Paso a paso explicado

El punto de triturado de la avellana es el paso más delicado de toda la receta: si se muele demasiado, empieza a soltar su aceite natural y se acerca a una pasta tipo praliné, lo que hace que la masa final quede pegajosa y pierda la textura arenosa que necesitan los carajitos para quedar crujientes. Unos pocos pulsos en el procesador, deteniéndose cuando aún se ven trozos, es la medida justa.

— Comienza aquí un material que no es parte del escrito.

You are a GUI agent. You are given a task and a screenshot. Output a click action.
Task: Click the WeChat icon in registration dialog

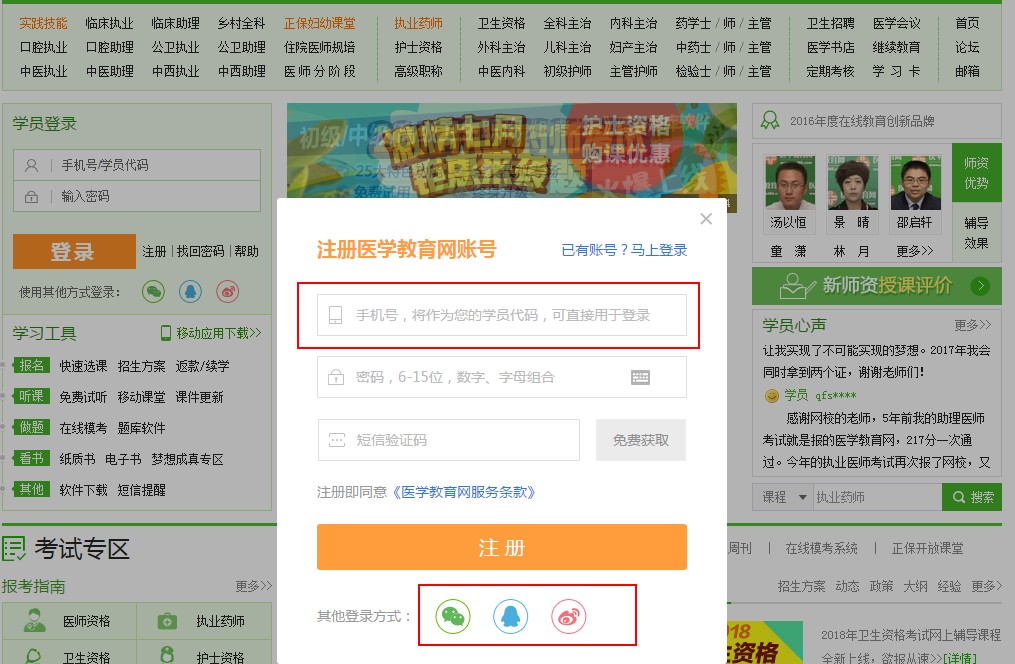coord(453,616)
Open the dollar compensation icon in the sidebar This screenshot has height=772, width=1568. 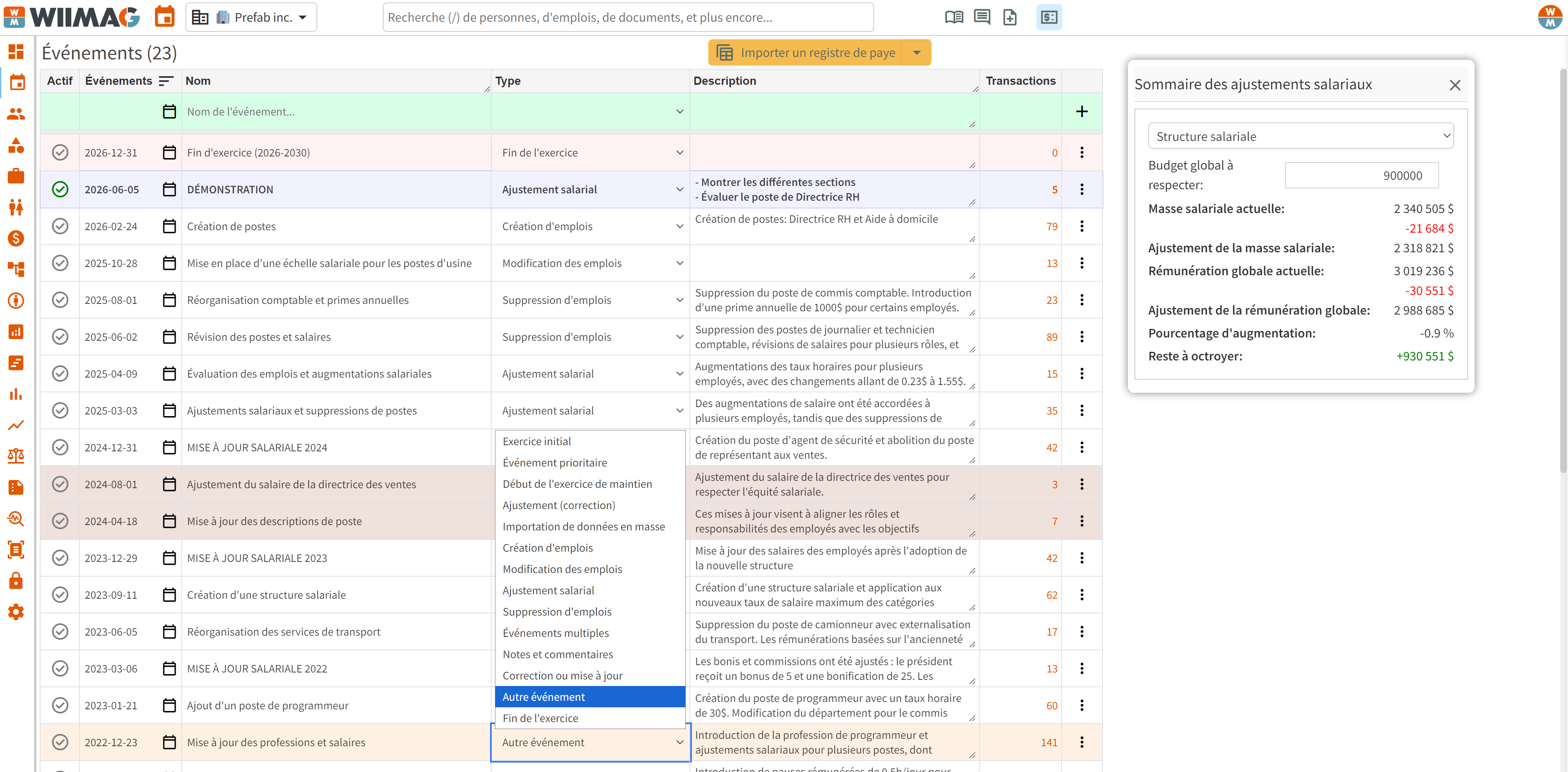16,238
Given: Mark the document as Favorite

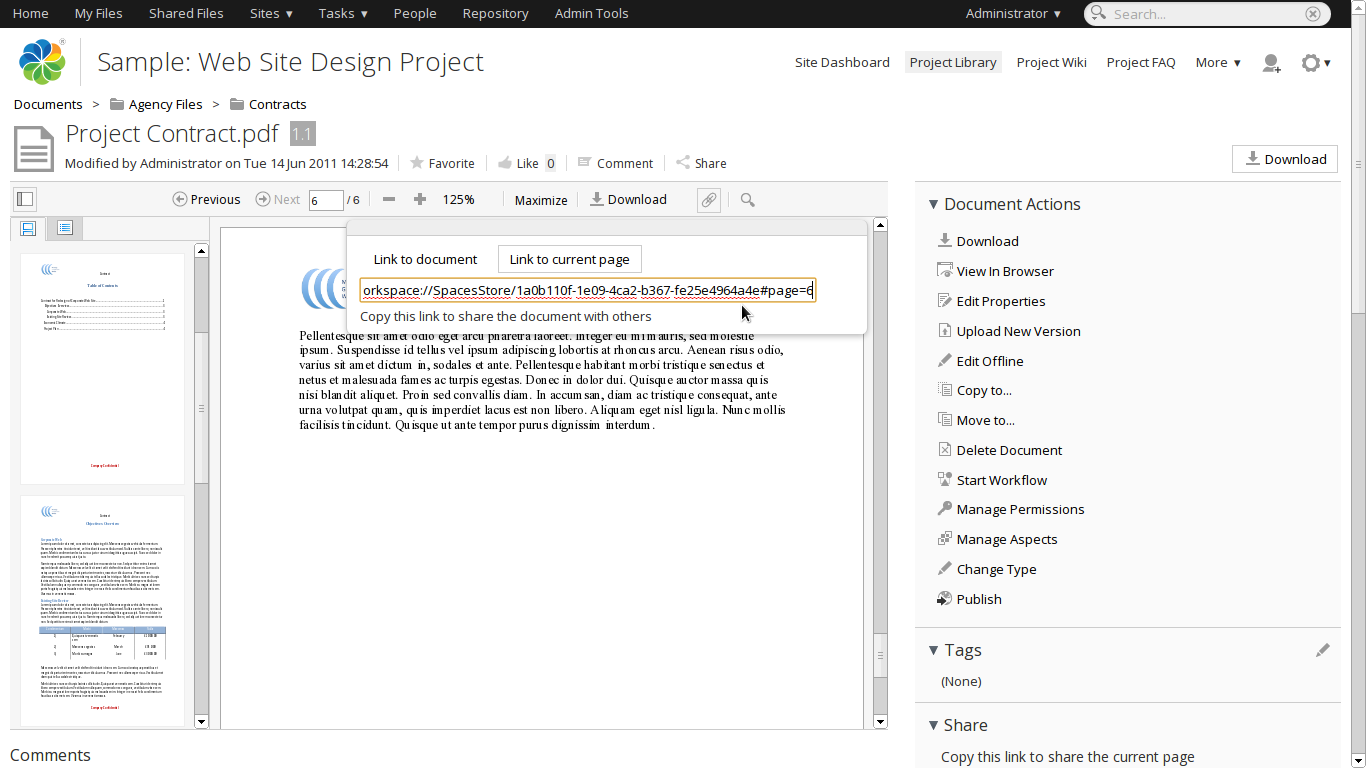Looking at the screenshot, I should point(441,163).
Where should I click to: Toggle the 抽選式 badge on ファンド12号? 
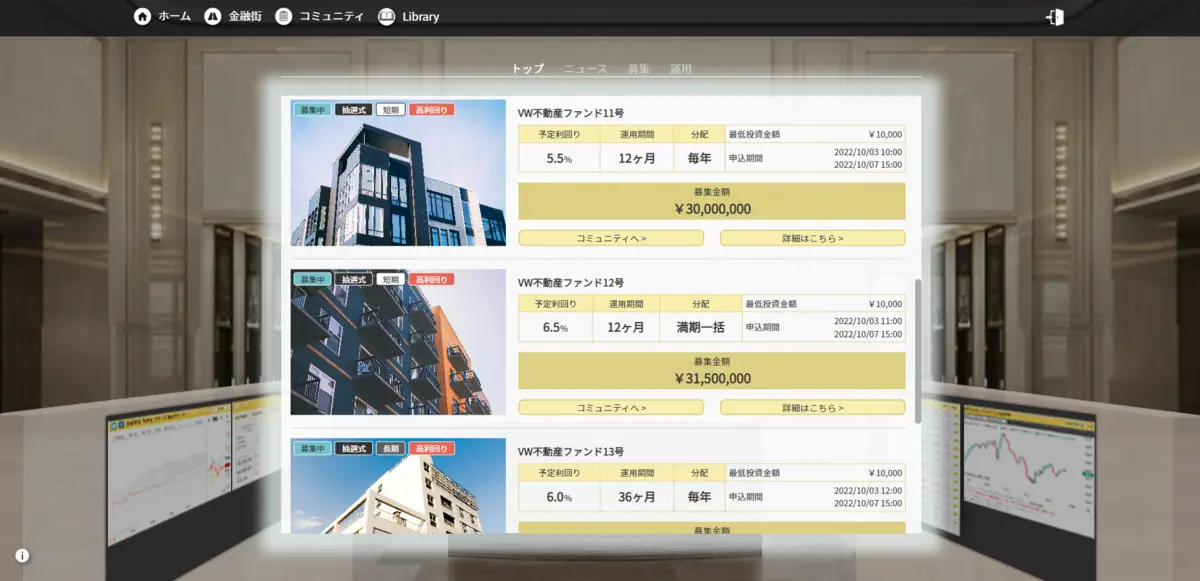(x=355, y=279)
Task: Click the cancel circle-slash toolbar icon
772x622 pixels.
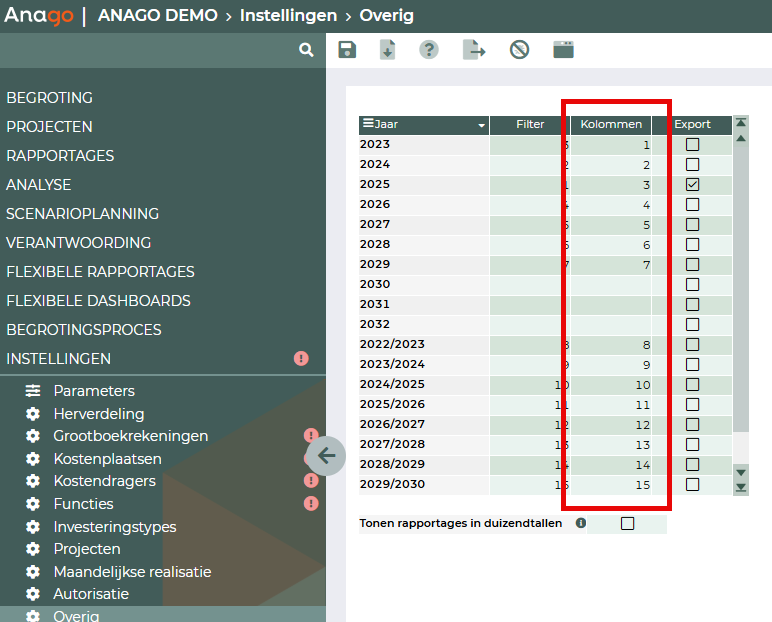Action: [x=519, y=50]
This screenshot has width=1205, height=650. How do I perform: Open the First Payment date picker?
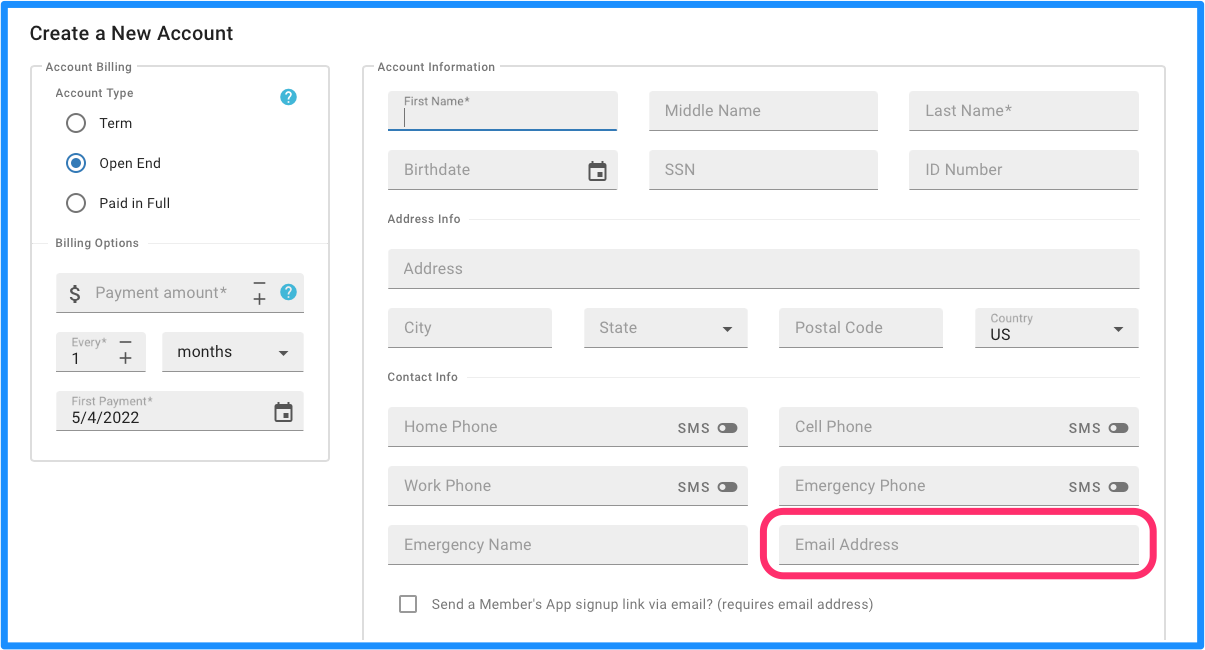click(x=283, y=410)
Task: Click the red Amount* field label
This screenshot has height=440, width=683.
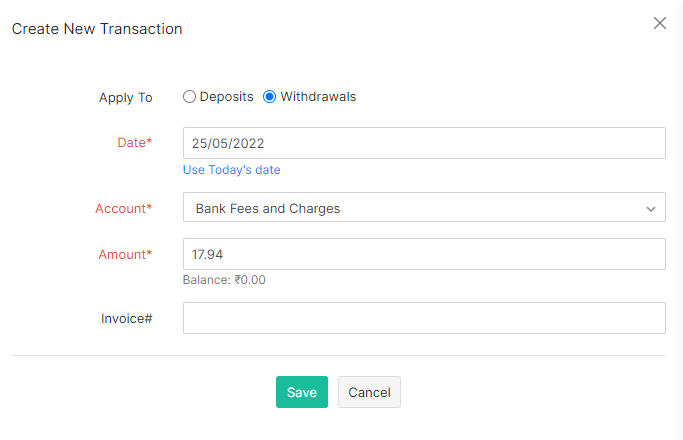Action: click(x=125, y=254)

El horneado también exige atención en el tramo final: los carajitos pasan de dorados a demasiado tostados en poco tiempo por su alto contenido en azúcar y grasa de fruto seco. Sacarlos cuando el centro está aún ligeramente pálido es clave, porque siguen cocinándose por el calor residual mientras se enfrían sobre la bandeja, y ese reposo es también el que les da su textura final crujiente por fuera y tierna por dentro.

Variantes y errores comunes

  • Con almendra: sustituye la avellana por almendra cruda pelada y molida con el mismo procedimiento; es la otra versión clásica de este dulce.
  • Con un toque de canela: algunas confiterías añaden una pizca de canela molida a la mezcla para variar el aroma sin alterar la técnica.
  • Error frecuente: triturar la avellana en exceso hasta convertirla en pasta, lo que da una masa pegajosa y difícil de manejar.
  • Error frecuente: sacarlos del horno ya dorados del todo; se endurecen demasiado al enfriar y pierden el interior tierno.
  • Error frecuente: manipularlos recién salidos del horno, cuando aún están blandos y se rompen con facilidad.

Cómo servir y con qué acompañar

Se sirven a temperatura ambiente, solos o acompañados de un café con leche, un chocolate caliente en los meses fríos, o como parte de una merienda de fiesta de prao junto a otros dulces asturianos. Si te gusta la repostería tradicional de la región, prueba también las casadielles asturianas o descubre otros postres típicos en la guía de mejores postres de Asturias.

Preguntas Frecuentes

¿Por qué se llaman carajitos y de dónde vienen?

Son un dulce tradicional de la repostería asturiana, popularizado desde hace décadas por confiterías del occidente de Asturias, como la histórica confitería del pueblo de Salas conocida popularmente como "Casa del Profesor". El nombre es local y coloquial; no hay una fecha exacta documentada de su creación, pero forman parte del recetario clásico de pastelería de la zona.

¿Puedo hacer carajitos con almendra en vez de avellana?

Sí, la técnica es idéntica y el resultado es igual de bueno: en muchas confiterías asturianas se elaboran ambas versiones, de avellana y de almendra, a partes iguales. Solo cambia el fruto seco; las proporciones de azúcar y clara de huevo se mantienen.

¿Por qué mi masa queda demasiado líquida o se desparrama al hornear?

Casi siempre es porque las avellanas se han triturado en exceso y han soltado su aceite natural, o porque las claras de huevo eran demasiado grandes. Si la masa queda muy blanda, añade un poco más de avellana molida gruesa para compensar antes de formar las bolitas.

¿Los carajitos llevan gluten?

No, la receta tradicional con avellana, azúcar y clara de huevo no lleva harina ni ningún ingrediente con gluten, por lo que son aptos para personas celíacas siempre que se elaboren en una cocina sin contaminación cruzada.